Argument x is the full data matrix, and y is the outcome variable. Argument views is a vector which denotes to which view each feature belongs. Argument alphas defines the penalty parameter for each level. Without going into much technical detail, a value of 0 means shrinkage is applied (akin to ridge regression (Hoerl and Kennard 1970; Le Cessie and Van Houwelingen 1992)), while a value of 1 means selection is applied (akin to the lasso (Tibshirani 1996)), while a value in between corresponds to the so-called ‘elastic net’ (Zou and Hastie 2005). So, alphas=c(0,1) means we will select or discard complete views. Finally, we use family="binomial" since the outcome variable is binary. For other types of outcome variables we might use the gaussian or poisson family. Note that for the last two arguments we are using the default values, so they could have been omitted from the call like so:

fit <- MVS(x=X, y=y, views=views)

Instead of MVS() we could have also used mvs() since they refer to the same function. Since this model has only two levels, we could have also used the StaPLR() function to fit the model. However, we typically recommend using the MVS() function, since it is more general. Fitting the model will show a progress bar in the R console. Once the model has been fitted, we can extract model coefficients using coef(). In this case we are primarily interested in the coefficients at the second (i.e., meta) level:

coef(fit)$'Level 2'
#> [[1]]
#> 4 x 1 sparse Matrix of class "dgCMatrix"
#>                    s1
#> (Intercept) -4.019245
#> V1           3.739578
#> V2           4.038358
#> V3           .

These coefficients show that View 1 and View 2 were selected, while View 3 was discarded. Note that since all inputs to the meta-learner are on the same scale, these coefficients can be interpreted as-is without any further need for standardization. Their interpretation is the same as in any other logistic regression model (i.e., as predicted changes in the log-odds). The base-level coefficients can be viewed using coef(fit)$'Level 1', but since there are 85 of them, we will not print them here. The fitted model can also be used to predict the outcome for new observations. For example, if we have the following two new observations:

new_X <- matrix(rnorm(2*85), nrow=2)

We can obtain their predicted outcomes using

predict(fit, new_X)
#>           [,1]
#> [1,] 0.2183148
#> [2,] 0.5234955

Note that since we are using a probabilistic classifier, the predicted outcomes are probabilities rather than class labels. If we want class labels instead, we can use

predict(fit, new_X, predtype="class")
#>      [,1]
#> [1,] "0" 
#> [2,] "1"

Random forests

By default, mvs uses the extended StaPLR algorithm to fit the learners, which means all the sub-models are generalized linear models (GLMs). Depending on the outcome variable, we can set the family argument to either gaussian, binomial or poisson. In addition to GLMs, mvs also supports the use of random forests (Breiman 2001; Liaw and Wiener 2002a). To use random forests instead of GLMs, simply set the type argument to RF:

fit <- MVS(x=X, y=y, views=views, type="RF")

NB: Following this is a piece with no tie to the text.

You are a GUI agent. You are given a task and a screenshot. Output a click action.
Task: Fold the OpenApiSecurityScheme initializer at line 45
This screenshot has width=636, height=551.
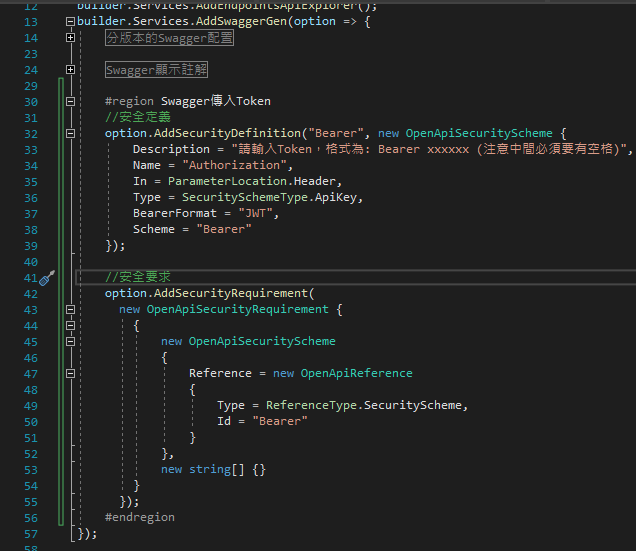[x=70, y=342]
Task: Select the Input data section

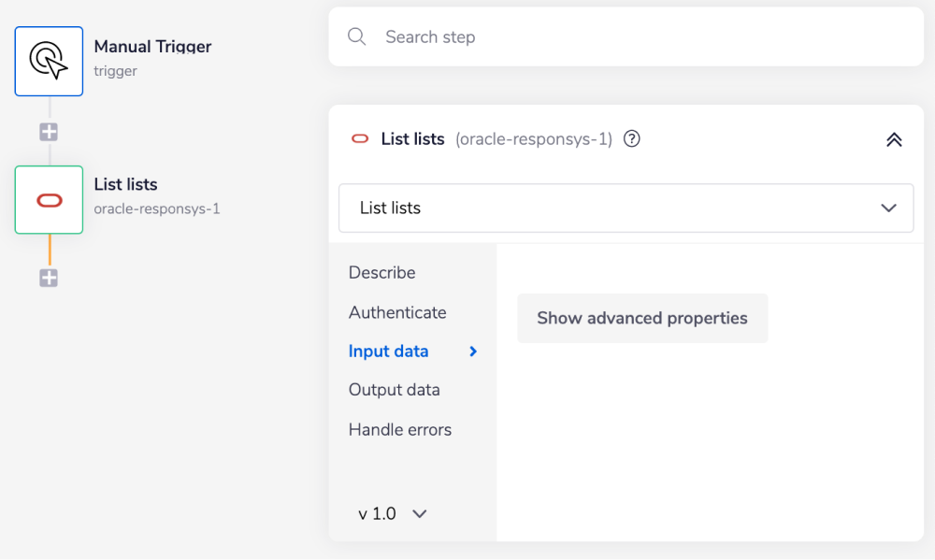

You can also mix and match random forests with GLMs. For example, to use random forests as the base-learners and nonnegative logistic lasso as the meta-learner, we can use

fit <- MVS(x=X, y=y, views=views, type=c("RF", "StaPLR"))

Note that if we extract the model coefficients using coef() we get only the coefficients of the meta-learner:

coef(fit)
#> $`Level 1`
#> $`Level 1`[[1]]
#> [1] NA
#> 
#> $`Level 1`[[2]]
#> [1] NA
#> 
#> $`Level 1`[[3]]
#> [1] NA
#> 
#> 
#> $`Level 2`
#> $`Level 2`[[1]]
#> 4 x 1 sparse Matrix of class "dgCMatrix"
#>                    s1
#> (Intercept) -4.554313
#> V1           5.122468
#> V2           3.673454
#> V3           .       
#> 
#> 
#> attr(,"type")
#> [1] "RF"     "StaPLR"
#> attr(,"class")
#> [1] "MVScoef"

This is because random forests do not have regression coefficients in the traditional sense. However, we can calculate feature importance measures using importance():

importance(fit)
#> $`Level 1`
#> $`Level 1`[[1]]
#>    MeanDecreaseGini
#> 1         0.7764228
#> 2         0.9236304
#> 3         0.6986672
#> 4         0.7228284
#> 5         0.9392745
#>  [ reached 'max' / getOption("max.print") -- omitted 40 rows ]
#> 
#> $`Level 1`[[2]]
#>    MeanDecreaseGini
#> 1          4.638057
#> 2          2.026891
#> 3          2.411922
#> 4          1.643252
#> 5          1.684561
#>  [ reached 'max' / getOption("max.print") -- omitted 15 rows ]
#> 
#> $`Level 1`[[3]]
#>    MeanDecreaseGini
#> 1          2.071363
#> 2          2.067622
#> 3          2.085501
#> 4          2.094666
#> 5          1.980755
#>  [ reached 'max' / getOption("max.print") -- omitted 15 rows ]
#> 
#> 
#> $`Level 2`
#> $`Level 2`[[1]]
#> [1] NA
#> 
#> 
#> attr(,"type")
#> [1] "RF"     "StaPLR"
#> attr(,"class")
#> [1] "MVSimportance"

For an overview of the different feature importance measures available, see the randomForest package manual (Liaw and Wiener 2002b). For more information about random forests in general see, for example, Breiman (2001).

Parallel computing

Multi-view stacking is computationally attractive because at any level of the model all sub-problems are independent, which means they can be computed in parallel. mvs supports parallel computing using foreach (Microsoft and Weston 2022b) and doParallel (Microsoft and Weston 2022a). Enabling parallel computing consists of two steps:

  1. Register a parallel back-end.
  2. Use the mvs option parallel = TRUE.

Registering a parallel back-end on a local machine is typically as simple as:

library(doParallel)
registerDoParallel(cores = detectCores())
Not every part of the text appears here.